Dario’s first step is to categorize types of risk from AI as catastrophic vs. autonomous. Catastrophic risks are the misuse of an LLM in domains such as cybersecurity, biological, radiological, nuclear (CBRN), in ways that could harm thousands to millions of people. Dario identifies these risks as the highest priority to prevent. Autonomous risks, in contrast, involve the risk of machines not doing what we want them to do. As LLM capabilities increase, their potential to work autonomously does as well, but it’s difficult for AI to differentiate between the things it should do and the things it should not do.
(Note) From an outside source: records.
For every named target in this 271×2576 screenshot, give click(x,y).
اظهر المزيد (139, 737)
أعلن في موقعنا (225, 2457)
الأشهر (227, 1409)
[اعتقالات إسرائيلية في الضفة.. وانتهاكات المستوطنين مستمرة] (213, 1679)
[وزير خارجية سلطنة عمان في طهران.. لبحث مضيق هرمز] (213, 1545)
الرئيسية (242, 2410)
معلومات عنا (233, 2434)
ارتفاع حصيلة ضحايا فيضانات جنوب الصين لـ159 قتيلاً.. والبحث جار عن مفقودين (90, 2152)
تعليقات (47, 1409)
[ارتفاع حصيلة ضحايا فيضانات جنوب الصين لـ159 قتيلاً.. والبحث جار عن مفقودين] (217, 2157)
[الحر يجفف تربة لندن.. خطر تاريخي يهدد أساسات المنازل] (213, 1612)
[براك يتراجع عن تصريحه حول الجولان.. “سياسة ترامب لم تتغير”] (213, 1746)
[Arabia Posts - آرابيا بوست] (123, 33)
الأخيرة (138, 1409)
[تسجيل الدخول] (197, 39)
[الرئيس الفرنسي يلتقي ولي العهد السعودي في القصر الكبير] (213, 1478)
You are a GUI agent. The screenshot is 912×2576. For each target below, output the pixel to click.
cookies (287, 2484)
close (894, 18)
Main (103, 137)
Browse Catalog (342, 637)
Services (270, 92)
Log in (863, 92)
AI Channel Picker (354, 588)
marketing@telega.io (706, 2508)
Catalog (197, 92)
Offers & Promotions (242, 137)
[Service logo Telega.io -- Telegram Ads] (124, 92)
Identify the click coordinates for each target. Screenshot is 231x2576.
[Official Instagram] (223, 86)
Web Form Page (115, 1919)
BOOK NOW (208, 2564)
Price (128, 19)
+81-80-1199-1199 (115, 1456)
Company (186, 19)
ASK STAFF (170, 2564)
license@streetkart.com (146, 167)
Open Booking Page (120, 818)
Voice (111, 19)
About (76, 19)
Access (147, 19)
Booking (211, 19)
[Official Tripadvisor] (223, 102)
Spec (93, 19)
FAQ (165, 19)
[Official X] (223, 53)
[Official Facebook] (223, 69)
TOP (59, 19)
Next, Amodei creates a scale called AI Safety Levels. ASL-1 describes systems that “manifestly don’t pose any risk of autonomy or misuse” He uses Deep Blue, the chess bot, as an example of ASL-1. Today’s LLMs he asserts, are ASL-2, meaning that the systems are not advanced enough to self-replicate, work on multiple tasks, or provide dangerous information, any more than a Google search could. ASL-3 is “the point at which the models are helpful enough to enhance the capabilities of non-state actors.” ASL-3 is primarily a misuse risk, where the model could make a nonstate actor far more dangerous by sharing information about CBRN. ASL-4 and above are speculative but would significantly enhance both autonomous and catastrophic risks of AI.[2][3]
There are steps that can be taken to prevent AI risk, but they come with pros and cons. First, there is work like Anthropic is doing, evaluating AI’s internal models to ascertain their capabilities, and implementing safety protections to mitigate risk. This is done under the premise that if an ASL-3 risk is identified in a model, it can be mitigated through proper governance (internal means) and reduced to an ASL-2 risk. Anthropic released this document entailing their Responsible Scaling Policy.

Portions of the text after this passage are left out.